Francisco Cano, ‘Canito’

Mitos de una España en blanco y negro

Valencia

C/Museo, 2

Hasta el 21 de abril

Aquellos ojos verdes que, desde el fondo de la sala clavan su mirada al espectador magnetizado, son los ojos verdes de Ava Gardner. Están en blanco y negro y son obra de Francisco Cano, ‘Canito’, al que el Consorcio de Museos le dedica un homenaje, de la mano de la editorial Romeu. Ojos verdes en blanco y negro, como la España de aquellos años 50 y 60 que tuvo el placer de ser visitada por La condesa descalza, morena impetuosa, “el animal más bello del mundo”. Ojos verdes iluminando las noches grises de una España racial, testaruda, obcecada en permanecer ajena a esa modernidad que representaba Ava Lavinia Gardner.

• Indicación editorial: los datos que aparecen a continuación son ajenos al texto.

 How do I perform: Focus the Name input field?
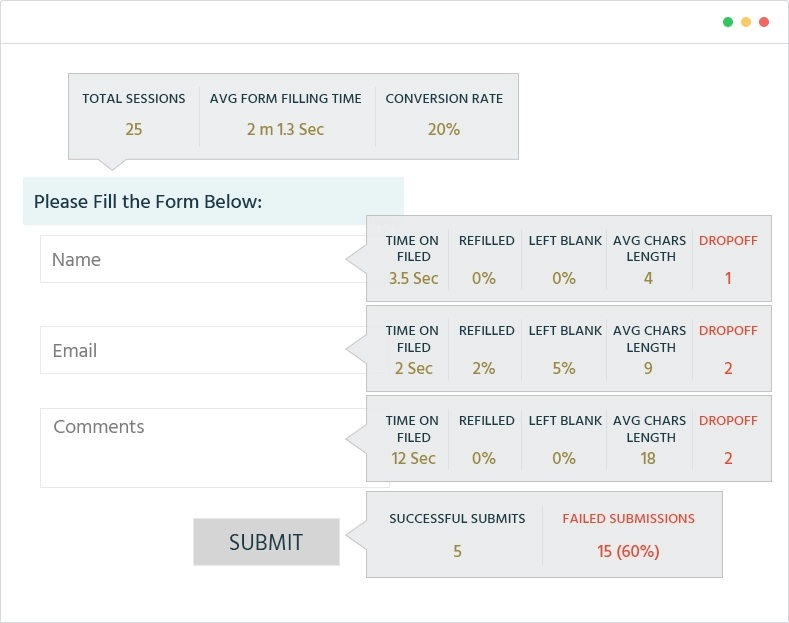tap(200, 259)
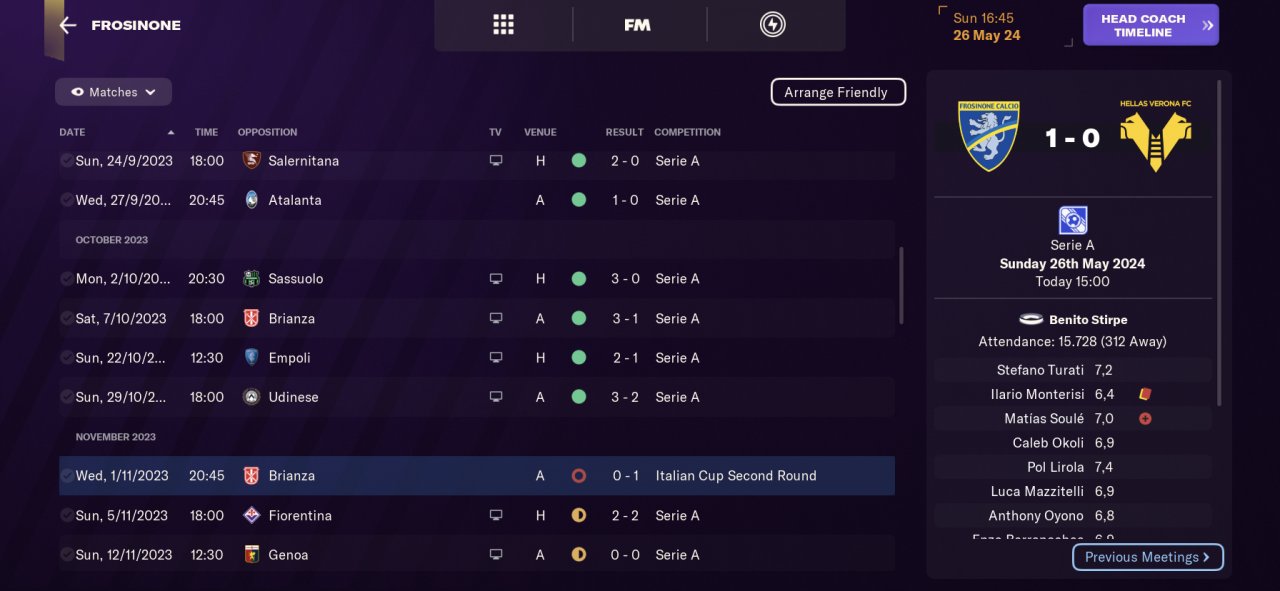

La Pandora que abrió la caja de los truenos cada tarde de capea, cada noche madrileña, cada mañana tardía por largas madrugadas de flamenco y sábanas arrebatadas, resumió así el atractivo de su verde presencia contra un fondo negro: “Una mujer que vivía sola, que estaba divorciada, que no era católica y, además, era actriz”. Aquella España, todavía hoy esperando que la modernidad le llegue, que la sangre deje de correr por sus venas étnicas, fue la que Ava Gardner vio con sus ojos verdes, y la que Francisco Cano, ‘Canito’ (Alicante, 1912), atrapó con su cámara.

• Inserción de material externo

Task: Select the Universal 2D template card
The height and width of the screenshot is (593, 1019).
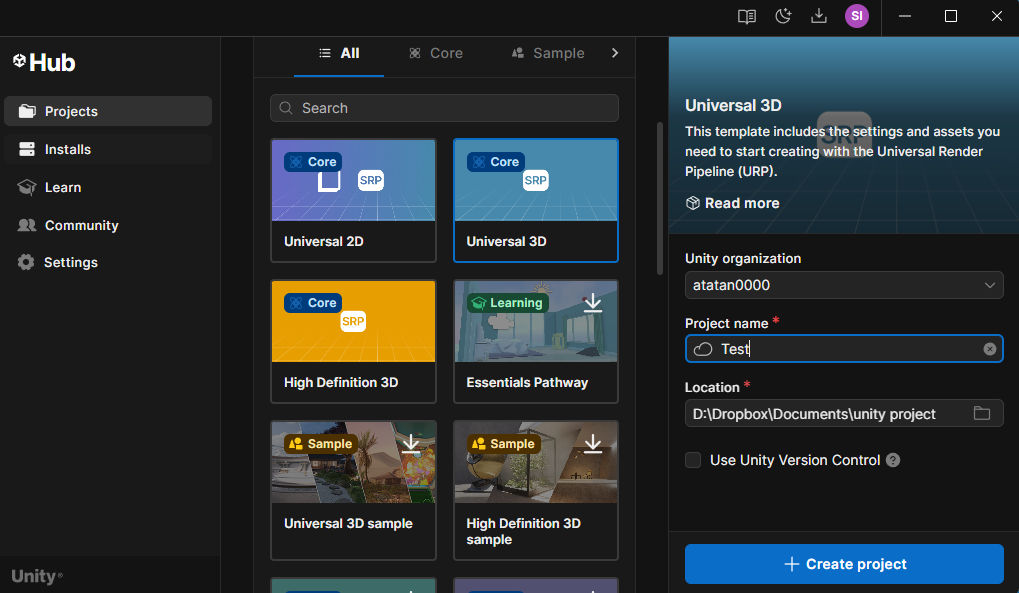Action: [x=353, y=200]
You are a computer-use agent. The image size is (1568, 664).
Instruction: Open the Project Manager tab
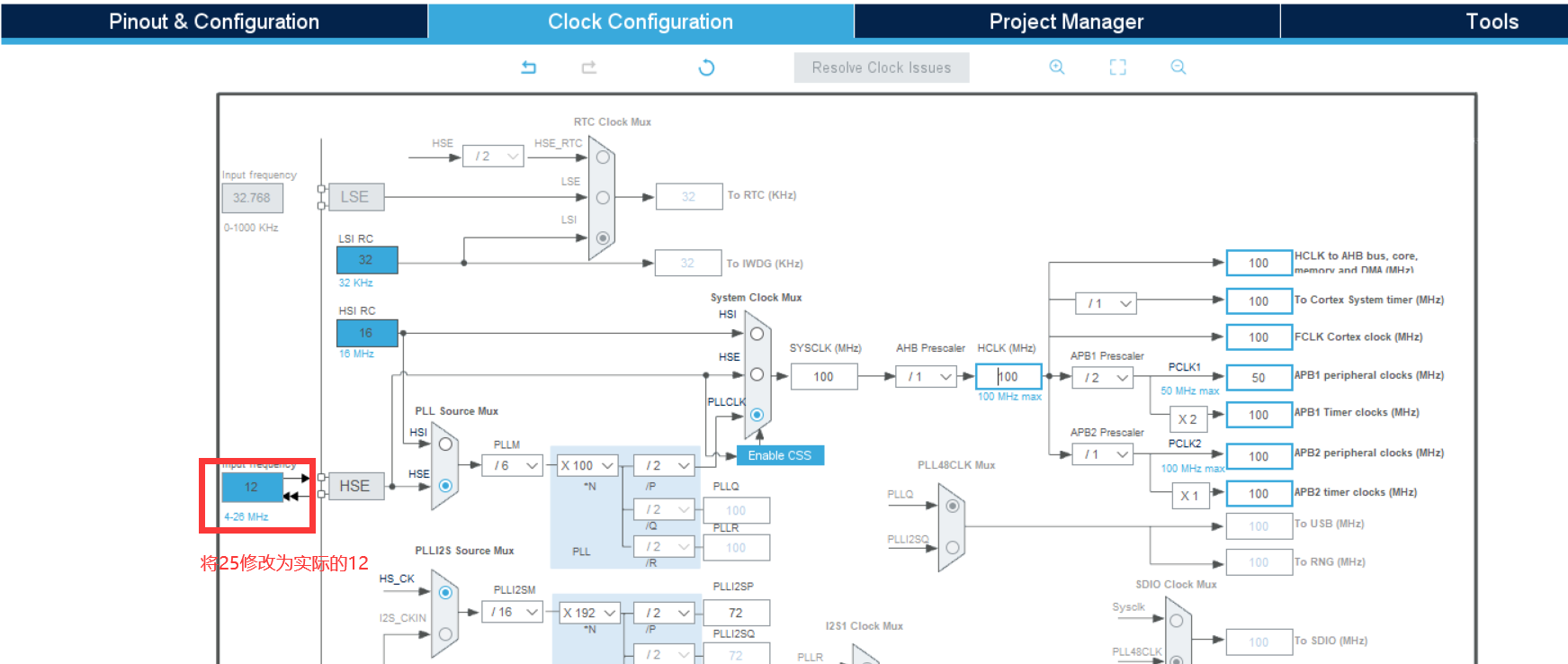(1066, 22)
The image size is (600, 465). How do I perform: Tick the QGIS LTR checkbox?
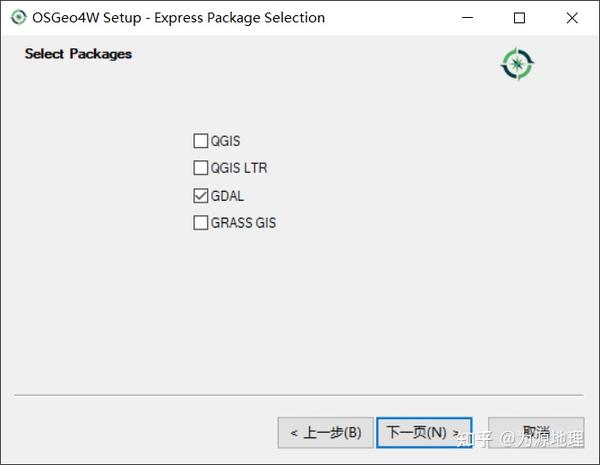coord(201,168)
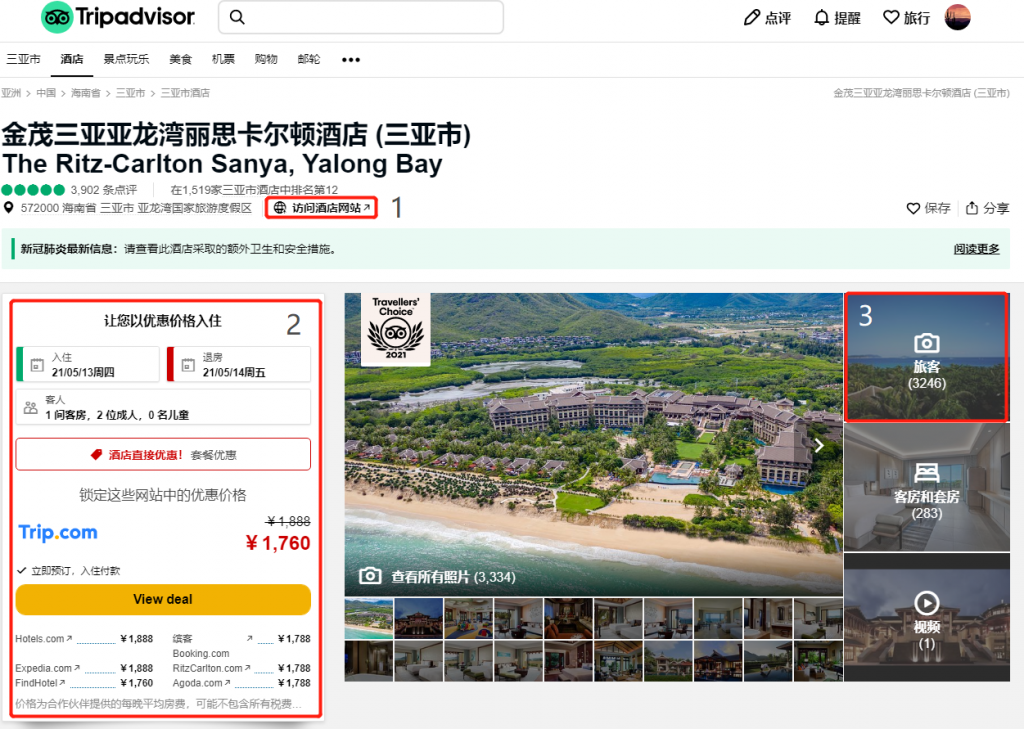
Task: Click the search magnifier icon
Action: pos(237,17)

Ya centenario, Canito sigue recordando el carmín en sus mejillas que depositó en innumerables besos Ava Gardner. Recuerda que llegó a casa y no quiso lavarse, para mantener el rojo de aquellos labios incandescentes en su memoria. Cada mañana mira al cielo, sin ser especialmente católico y más allá de fumatas blancas, para darle gracias al dios de las alturas, quién sabe si mirándole con ojos verdes, para decirle: “Gracias, jefe”.

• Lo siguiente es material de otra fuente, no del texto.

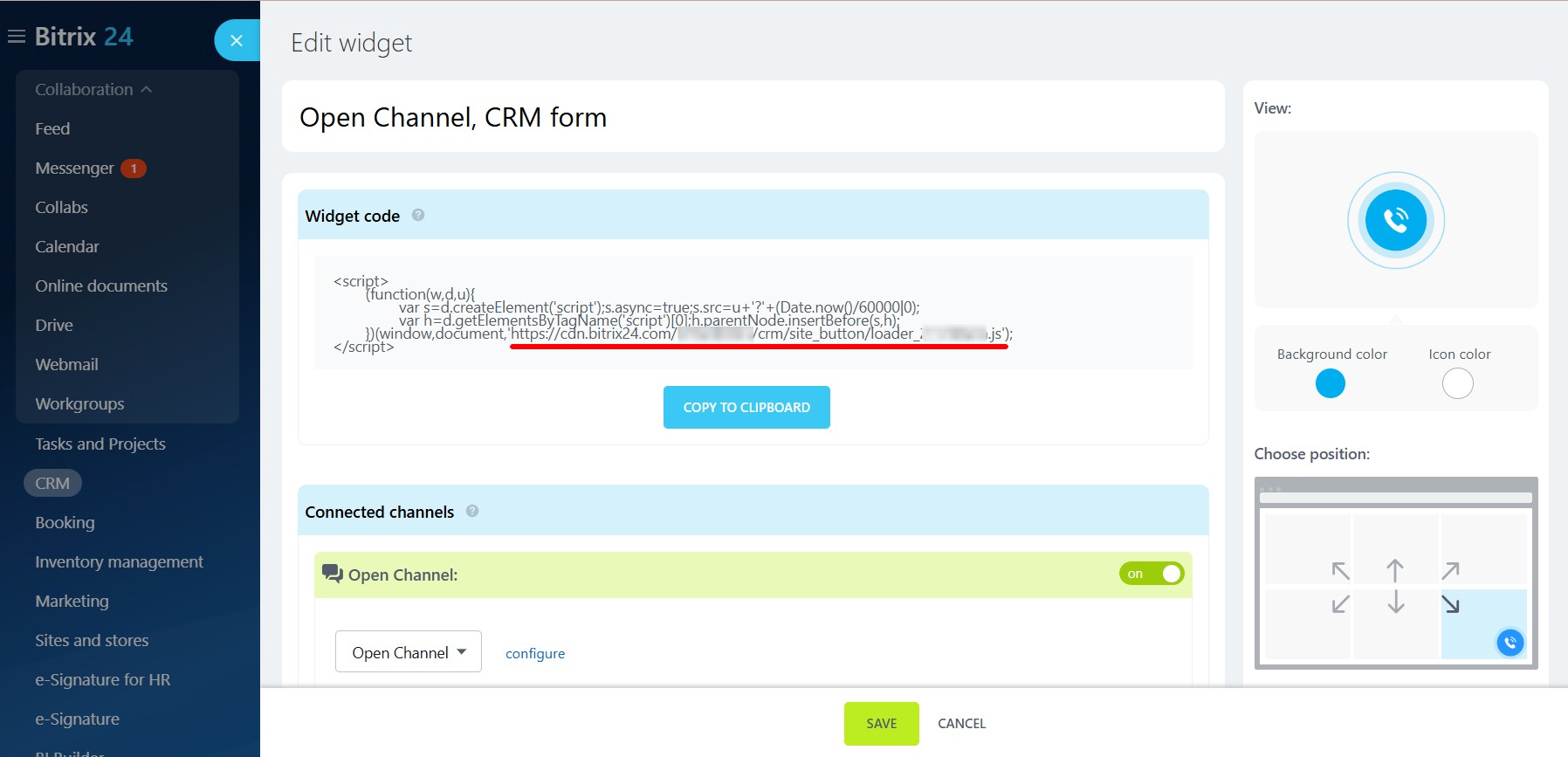
Task: Close the Edit widget slider panel
Action: point(237,40)
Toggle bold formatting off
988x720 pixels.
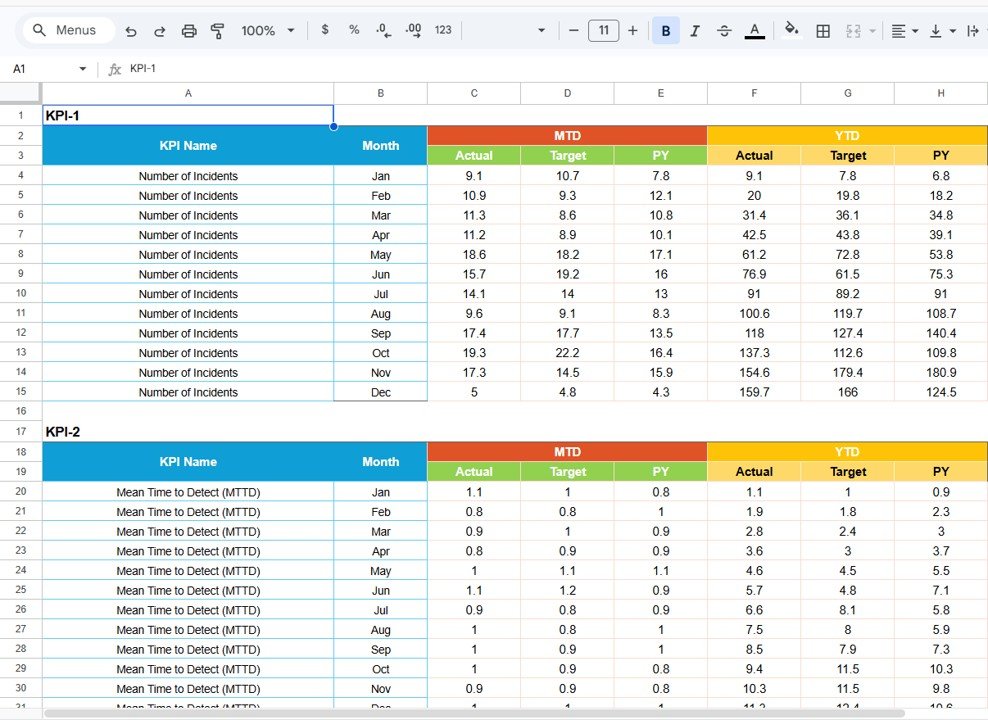pos(665,30)
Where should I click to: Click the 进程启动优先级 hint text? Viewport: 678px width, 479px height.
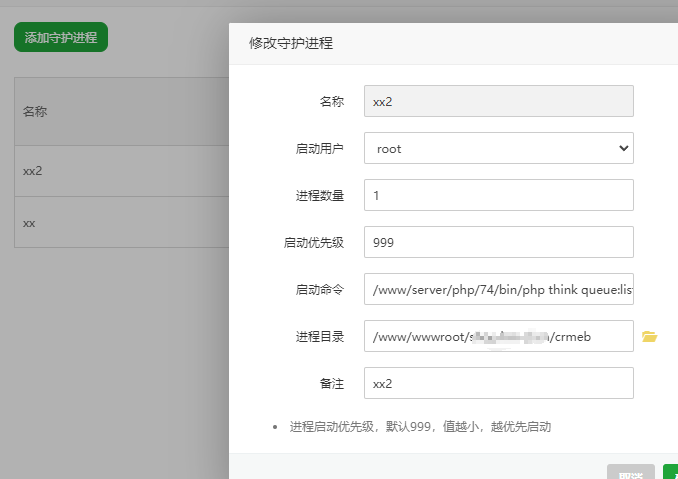click(420, 426)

Porque a sus 100 años, Canito sigue empeñado en continuar viviendo, recordándonos con sus fotografías aquellos Mitos de una España en blanco y negro, que ahora el Consorcio de Museos resume en 60 imágenes tomadas del catálogo más amplio editado por Romeu. Mitos entre los que destaca, sin duda, Ava Gardner, secundada por otros como Gary Cooper, Charlton Heston, Orson Welles, Ernest Hemingway. Figuras del cine y del toreo, porque hay que recordar que la propia leyenda de Canito se gestó con aquella fotografía de la cornada mortal de Manolete. De nuevo el brillo, el glamour, los ojos verdes, entremezclados con la tragedia.

Canito quiso ser novillero y boxeador, “pero me dieron por todos los lados”, antes de dedicarse a la fotografía. Y a base de recibir, aprendió a mirar por el visor de una cámara con una discreción desvergonzada. Las figuras del cine, del toreo, de la canción popular le abrieron sus puertas, sabedoras que Canito les inmortalizaría sin caer en el amarillismo periodístico de su venta al mejor postor. Su archivo de más de dos millones de fotografías encierran esa máxima: la de aprehender cuanto le rodeaba, con la sencillez de quien pasaba por ahí. Por eso los ojos verdes de Ava Gardner accedieron a que Canito los frecuentara, en medio de aquella España cuyo blanco y negro ha mejorado sin alcanzar aún el verdor de la auténtica modernidad. “Gracias, jefe”, por la lección de historia.